• DIRECTIONS
Wherever the string "computer" occurs in a line of these records, report that line.

————————

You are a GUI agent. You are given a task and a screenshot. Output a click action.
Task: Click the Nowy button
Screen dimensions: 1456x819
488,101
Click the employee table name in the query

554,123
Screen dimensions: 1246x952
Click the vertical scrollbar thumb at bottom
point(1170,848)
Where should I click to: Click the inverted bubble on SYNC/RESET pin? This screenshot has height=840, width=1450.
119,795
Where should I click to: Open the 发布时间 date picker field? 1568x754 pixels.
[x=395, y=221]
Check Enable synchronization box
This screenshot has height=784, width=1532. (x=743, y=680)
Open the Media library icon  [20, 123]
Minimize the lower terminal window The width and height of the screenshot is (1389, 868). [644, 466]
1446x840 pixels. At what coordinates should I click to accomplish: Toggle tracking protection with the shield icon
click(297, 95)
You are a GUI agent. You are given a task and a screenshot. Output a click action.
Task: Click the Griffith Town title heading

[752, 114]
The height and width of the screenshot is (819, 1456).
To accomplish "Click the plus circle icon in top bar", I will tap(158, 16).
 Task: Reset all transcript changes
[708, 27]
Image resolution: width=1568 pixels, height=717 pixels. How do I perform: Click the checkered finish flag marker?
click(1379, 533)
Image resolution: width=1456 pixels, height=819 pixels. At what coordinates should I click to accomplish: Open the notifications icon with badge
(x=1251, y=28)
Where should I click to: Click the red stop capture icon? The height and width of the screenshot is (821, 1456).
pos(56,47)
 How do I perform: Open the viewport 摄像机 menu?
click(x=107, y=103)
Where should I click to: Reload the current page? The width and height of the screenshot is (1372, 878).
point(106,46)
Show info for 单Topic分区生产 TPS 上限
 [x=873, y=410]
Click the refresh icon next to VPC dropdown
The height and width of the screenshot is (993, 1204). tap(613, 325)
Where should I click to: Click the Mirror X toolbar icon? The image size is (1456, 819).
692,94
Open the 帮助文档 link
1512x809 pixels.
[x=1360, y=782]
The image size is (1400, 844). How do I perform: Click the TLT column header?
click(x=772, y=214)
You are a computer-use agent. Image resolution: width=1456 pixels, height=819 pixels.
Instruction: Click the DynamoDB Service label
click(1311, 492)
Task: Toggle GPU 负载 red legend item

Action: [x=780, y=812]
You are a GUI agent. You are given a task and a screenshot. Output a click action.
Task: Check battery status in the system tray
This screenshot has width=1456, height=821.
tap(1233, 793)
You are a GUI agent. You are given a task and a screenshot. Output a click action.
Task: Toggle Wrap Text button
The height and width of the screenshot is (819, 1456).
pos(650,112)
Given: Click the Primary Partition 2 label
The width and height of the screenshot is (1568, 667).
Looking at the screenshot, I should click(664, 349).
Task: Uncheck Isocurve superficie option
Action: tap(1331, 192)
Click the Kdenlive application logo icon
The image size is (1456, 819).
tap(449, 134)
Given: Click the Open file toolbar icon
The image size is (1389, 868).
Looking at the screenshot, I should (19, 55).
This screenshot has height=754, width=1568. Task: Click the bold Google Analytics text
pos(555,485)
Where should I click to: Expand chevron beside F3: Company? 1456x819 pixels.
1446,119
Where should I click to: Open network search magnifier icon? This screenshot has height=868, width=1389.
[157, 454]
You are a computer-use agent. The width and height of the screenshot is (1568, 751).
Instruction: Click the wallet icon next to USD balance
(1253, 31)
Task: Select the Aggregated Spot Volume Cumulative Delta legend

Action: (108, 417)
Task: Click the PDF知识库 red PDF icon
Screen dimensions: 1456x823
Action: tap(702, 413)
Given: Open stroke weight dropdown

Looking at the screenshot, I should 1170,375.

————————

• YOUR SOLUTION
You are a computer-use agent. Image resolution: width=1456 pixels, height=819 pixels.
You are a computer-use agent. The width and height of the screenshot is (1568, 751).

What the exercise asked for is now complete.